Macadamia nuts are supplied in bulk by farmers and then go through an initial drying process.
To reduce the fire risk, and comply with regional regulations, a leading Mpumalanga macadamia-nut processing company called on risk consulting specialist ASP Fire during the planning of its processing plant to implement a turnkey solution.
This involved designing compartmentalisation, safety distances, access routes, and the installation of the fire-detection system itself. “Macadamia nuts have a high fat content of 70%,” says ASP Fire CEO Michael van Niekerk, which poses a high fire risk in any processing facility.
Macadamia nuts are supplied in bulk by farmers, and then go through an initial drying process. Thereafter the nuts are shelled and sorted, and go through a second drying process before reaching the packaging area.
The processing facility is large, meaning that product has to be moved from section to section by conveyor belts. “Hence having the opportunity to design the system from scratch enabled us to take all factors into consideration without having to remove existing systems,” van Niekerk notes.
Smoke detection is activated by a sophisticated and sensitive network of infrared and ultraviolet beams, based on the premise that early detection means any fire can be extinguished timeously. ASP Fire installed Openspace Smoke Imaging Detection (OSID) Beam Protection whereby, instead of having a traditional smoke detector about every 10 m to 15 m, two OSID detectors cover the same area. Placed at opposite ends of the processing facility, these monitor its entire length.
The large facility also required environmental protection in the form of insulation. This could be an expanded polystyrene system (EPS), made from a rigid, closed-cell foam plastic; a polyurethane containing a fire-retardant; or a full-blown fire-rated insulation that slows the spread of flames, and does not produce dangerous toxic smoke. To prevent fire from spreading between the different compartments, firewalls also needed to be installed.
Interlocking – the ability to shut off certain processes – was deployed to control the spread of any potential fire. The bulk conveyors that move from one section to the next generally pass through the firewalls, which means the firewalls themselves have to be sealed off in the event of a fire so as to stop any combustible product moving from one enclosure to another.
“Fire prevention essentially has to take fluid dynamics into account,” van Niekerk notes. “Gases can get through anywhere water can. It’s actually the gas that burns, which means we must stop hot gases from reaching the next compartment. Interlocking is necessary to control wall openings such as doors used by forklifts, as well as turning off or adjusting the heating, ventilation, and air conditioning (HVAC) system to ensure adequate ventilation to get the hot gases and smoke out, but at the same time not to fan the fire into spreading.”
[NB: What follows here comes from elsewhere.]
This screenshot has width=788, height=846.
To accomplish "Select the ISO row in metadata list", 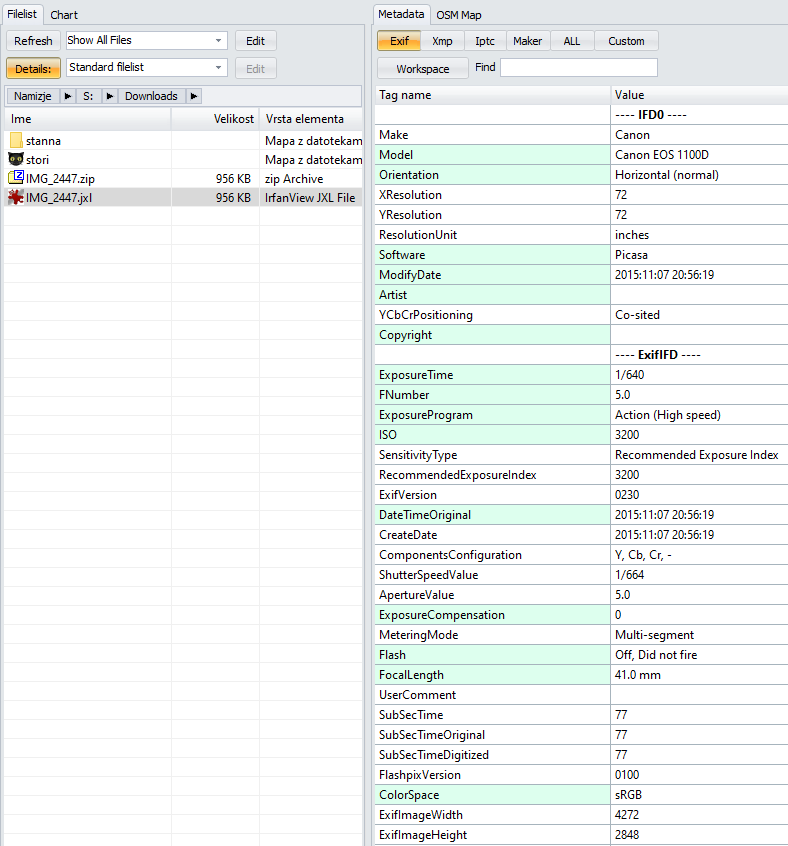I will click(x=494, y=435).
Having started work on this project in 2016, and with the processing facility recently commissioned, ASP Fire engineers opted for a compartmentalised building, with a fire-hose reel and fire-hydrant line and a tank and pump as an alternative to sprinklers. Regulations require that a factory must have its own water supply for fire hydrants, a specific requirement that requires careful calculations.
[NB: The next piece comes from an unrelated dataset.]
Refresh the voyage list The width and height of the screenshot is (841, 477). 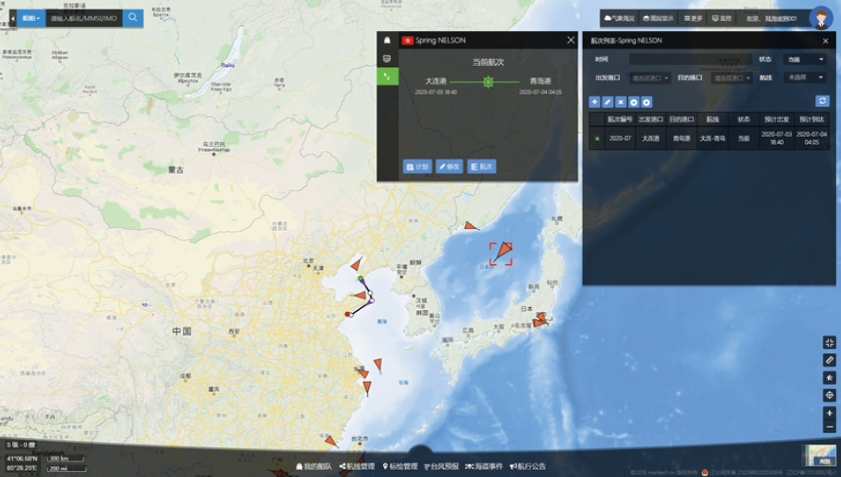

“As this is a foodstuff-processing plant, we installed water-mist extinguishers inside the factory, rather than conventional extinguishers. These reduce water droplet size to about 55 µ, which is a tenth of the 500 µ that make up half a millimetre. The science behind this is that you increase the surface area of the water, exposing more of the water to the fire, which increases the heat-absorption rate – and how you stop a fire is by removing the heat source,” van Niekerk elaborates.
Misting is a highly-effective fire-suppression approach, favoured by ASP Fire in plants where product contamination must be reduced and water conserved wherever possible, due to South Africa’s dry-country status. “Traditional dry chemical extinguishers produce massive clouds of white powder and, once discharged in a food environment, the whole area must be decontaminated. Water merely requires mopping up,” van Niekerk notes.
As the factory runs 24/7 in peak season, there’s always somebody on-site able to deploy a fire-hose reel, combined with early detection. “Employee training is vital. People on-site need to know how to use the equipment, or it is useless,” van Niekerk stresses. “Every business requires an effective fire-safety strategy, especially given the limited fire-fighting resources available in South Africa.”